In one of those curious ways that life revisits the past, an early customer and crowdfund supporter of Raybel had been one of the book’s authors (thank you Russell!), who passed on some advice from that time, still relevant. Rather than obsessing about ‘growth’ in a vague ‘do or die’ way – think instead about the idea of, say, tripling sales. What would that look like? What would you need to do? Are those things you want to do? If not, maybe steady state is better?
Back when we were importing four boxes of olive oil, tripling sales was not difficult to imagine. Once we got to two tonnes of stock bought, and needing to be sold, well – six certainly felt a challenge. A rule of thumb we’ve found is that one tonne of stock equals roughly £10k of purchase cost. Finding £60k to buy stock each year is a tall order when you’re self-financing, relatively risk averse, have a lot other projects going on, and are more campaign driven than money-making anyway.

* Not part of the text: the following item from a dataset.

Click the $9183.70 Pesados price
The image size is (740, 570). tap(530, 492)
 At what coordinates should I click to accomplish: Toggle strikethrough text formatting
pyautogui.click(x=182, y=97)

But filling the ships is the only way to make sail cargo work, so it had to contemplated.
And we have. This year we unloaded 20 tonnes of cargo onto the wharf at Ramsgate Harbour, sailed from Portugal on board De Tukker, which had already delivered to Copenhagen. So more like a ten times increase on previous years. How did we do it? Well – ‘we’ didn’t, really. The great bulk of the cargo was imported by partners Xisto Wines – who have been doing this for a decade or more, usually into west country ports – and Wandlerlust Wines, a first venture for them, with wine distributed to restaurants in Kent and London.
But we learnt loads from organising an arrival on this scale for the first time: getting a big first-hand insight into the actual costs; discovering a Border Control form that needed filling in for the ships’ crew we didn’t know about; finding out there is no way we can import honey post-Brexit until the UK government gets its act together to do a new deal with the EU (please); where to scour pallets around Ramsgate town. And just how long it takes to unload 20 tonnes of cargo with a single crane.
Overall it felt like a big step forward in establishing Ramsgate as a reliable and friendly hub for importing sail cargo, with follow-on coastal voyages for smaller cargoes, into other ports, up to London and along south and east coasts.
And this network is beginning to emerge. We’ve summarised it in a research report that we’ve produced over the past year, funded by the Lloyd’s Register Foundation, and just published as, “A Sail Cargo Network for London and the Thames Estuary”. Download here for a read.
We found a growing sophistication in the sail cargo network, with different types of ship doing complementary things – trans-Atlantic, north-west Europe, estuary trades, coastal connections – and companies like Oree Transport, Grain de Sail, Hawila, Kaapkargo and TOWT joining the now pretty well-established Timbercoast and Fairtransport. What’s important is the growing strength, robustness and resilience in the sector, though partnership and diversity, rather than one or another company’s growth trajectory. We need to maintain a spirit of co-operation between us. There’s still plenty to learn from radical failure.